セルフ給油システム・周辺機器 販売・施工
和田商事株式会社

セルフ雑記帳

和田 信治

vol.158『ヤクザ』

GS業界・セルフシステム

2007-05-21

 私のスタンドがある愛知県日進市の北隣に、長久手町という町がある。今月17日から18日にかけて、元暴力団員が拳銃を持って立てこもり、警察官を死傷させた事件は、普段静かなこの街を恐怖のどん底に陥れた。現場周辺には非常線が張られたため、近所のガソリンスタンドも休業。とんだ災難である。とはいえ、流れ弾で従業員や客に危害が及ばなかったのは幸いであった。

 それにしても、先月の長崎市長射殺事件といい、このところ、拳銃による殺傷事件が頻発している。ガソリンスタンドのスタッフがその災禍に見舞われる危険性は十分にある。特に、スタッフが一人か二人で店番をしているセルフスタンドでは、今後、セキュリティの一層の強化が必要だろう。冗談抜きで、「防弾チョッキを着用すること」なんて就業規則が設けられるかもしれない。私たちは、これから先、この国の治安が良くなってゆくということはまず無いとの認識に立って、営業しなければならないだろう。

 長久手町の立てこもり事件の男は、元暴力団員。近所では、以前から“キレやすいオヤジ”と恐れられていたという。どこのガソリンスタンドにも、“気をつけて応対しなければならない客”が一人か二人はいるものだ。それは必ずしも、外車に乗り、スウェットを着込んだ、パンチパーマやスキンヘッドの男とは限らない。一見、普通の市民のように見えて、突然粗暴な性向をむき出しにする人間はたくさんいる。
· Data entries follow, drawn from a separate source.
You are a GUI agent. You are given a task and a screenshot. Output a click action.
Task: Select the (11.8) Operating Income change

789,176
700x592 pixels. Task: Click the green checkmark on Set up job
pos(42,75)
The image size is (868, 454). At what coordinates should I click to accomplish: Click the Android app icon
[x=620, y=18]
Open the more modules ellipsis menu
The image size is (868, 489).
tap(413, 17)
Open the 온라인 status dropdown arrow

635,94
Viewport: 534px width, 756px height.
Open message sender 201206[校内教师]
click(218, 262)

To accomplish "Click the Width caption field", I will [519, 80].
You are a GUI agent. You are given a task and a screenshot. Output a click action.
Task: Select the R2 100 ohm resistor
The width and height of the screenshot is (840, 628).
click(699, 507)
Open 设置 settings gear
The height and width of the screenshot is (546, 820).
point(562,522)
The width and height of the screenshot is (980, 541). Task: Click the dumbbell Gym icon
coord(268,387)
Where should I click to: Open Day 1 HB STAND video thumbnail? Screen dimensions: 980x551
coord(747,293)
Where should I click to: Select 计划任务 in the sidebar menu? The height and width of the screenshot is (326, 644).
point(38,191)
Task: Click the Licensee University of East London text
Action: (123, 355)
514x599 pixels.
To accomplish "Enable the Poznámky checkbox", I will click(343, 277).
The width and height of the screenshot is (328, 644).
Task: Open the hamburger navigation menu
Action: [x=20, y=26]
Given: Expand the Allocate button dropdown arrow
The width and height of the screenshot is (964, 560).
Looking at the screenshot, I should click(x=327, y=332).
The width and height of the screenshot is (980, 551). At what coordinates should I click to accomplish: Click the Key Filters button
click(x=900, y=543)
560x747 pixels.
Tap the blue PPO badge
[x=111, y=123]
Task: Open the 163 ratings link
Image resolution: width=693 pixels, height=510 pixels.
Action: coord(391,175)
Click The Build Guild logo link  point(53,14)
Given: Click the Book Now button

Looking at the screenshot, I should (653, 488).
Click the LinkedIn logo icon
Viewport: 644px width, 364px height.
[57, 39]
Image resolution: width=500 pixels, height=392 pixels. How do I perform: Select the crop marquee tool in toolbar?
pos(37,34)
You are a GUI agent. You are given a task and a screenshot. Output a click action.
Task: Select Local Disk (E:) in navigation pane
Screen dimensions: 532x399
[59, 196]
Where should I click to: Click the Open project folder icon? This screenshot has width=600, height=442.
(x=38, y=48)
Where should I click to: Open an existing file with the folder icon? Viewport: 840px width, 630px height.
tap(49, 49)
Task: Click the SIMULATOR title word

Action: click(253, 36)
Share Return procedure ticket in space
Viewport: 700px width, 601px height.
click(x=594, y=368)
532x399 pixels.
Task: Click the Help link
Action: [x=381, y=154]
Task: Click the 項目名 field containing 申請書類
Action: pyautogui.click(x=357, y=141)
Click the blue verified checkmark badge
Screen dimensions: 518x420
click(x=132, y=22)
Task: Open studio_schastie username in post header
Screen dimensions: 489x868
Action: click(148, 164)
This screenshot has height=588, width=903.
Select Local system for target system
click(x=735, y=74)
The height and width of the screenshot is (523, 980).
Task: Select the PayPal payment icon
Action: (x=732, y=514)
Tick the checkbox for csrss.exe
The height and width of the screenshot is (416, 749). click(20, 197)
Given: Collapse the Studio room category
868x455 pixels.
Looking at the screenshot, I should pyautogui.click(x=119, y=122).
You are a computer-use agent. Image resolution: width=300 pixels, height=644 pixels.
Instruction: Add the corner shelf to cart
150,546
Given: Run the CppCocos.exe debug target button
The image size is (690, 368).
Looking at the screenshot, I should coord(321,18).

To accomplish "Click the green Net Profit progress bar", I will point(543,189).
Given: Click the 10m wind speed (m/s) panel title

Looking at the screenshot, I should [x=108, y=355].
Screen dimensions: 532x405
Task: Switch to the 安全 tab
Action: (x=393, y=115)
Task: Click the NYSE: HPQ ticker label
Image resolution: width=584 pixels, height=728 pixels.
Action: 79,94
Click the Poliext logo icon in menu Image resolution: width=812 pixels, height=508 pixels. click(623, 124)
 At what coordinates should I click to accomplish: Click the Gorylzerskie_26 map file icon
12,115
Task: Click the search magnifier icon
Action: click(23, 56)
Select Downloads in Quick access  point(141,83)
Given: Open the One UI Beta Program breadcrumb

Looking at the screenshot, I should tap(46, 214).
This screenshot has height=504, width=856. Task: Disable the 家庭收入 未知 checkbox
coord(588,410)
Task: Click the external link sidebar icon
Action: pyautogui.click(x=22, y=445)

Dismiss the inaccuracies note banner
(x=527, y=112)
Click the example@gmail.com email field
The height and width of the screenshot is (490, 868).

 以前私のスタンドであった出来事。スーツを着た会社員風の男性が、計量機の前に車を止めると、クラクションをけたたましく鳴らし始めた。どうやら、“従業員出て来い”という合図らしい。スタッフが私の言いつけを守って知らん顔をしていると、隣のレーンで大型外車に給油をしていた、見るからにそのスジのオッサンが、「うるせぇぞこの野郎。ここはセルフなんだからテメェで給油しろ!」と怒鳴りつけた。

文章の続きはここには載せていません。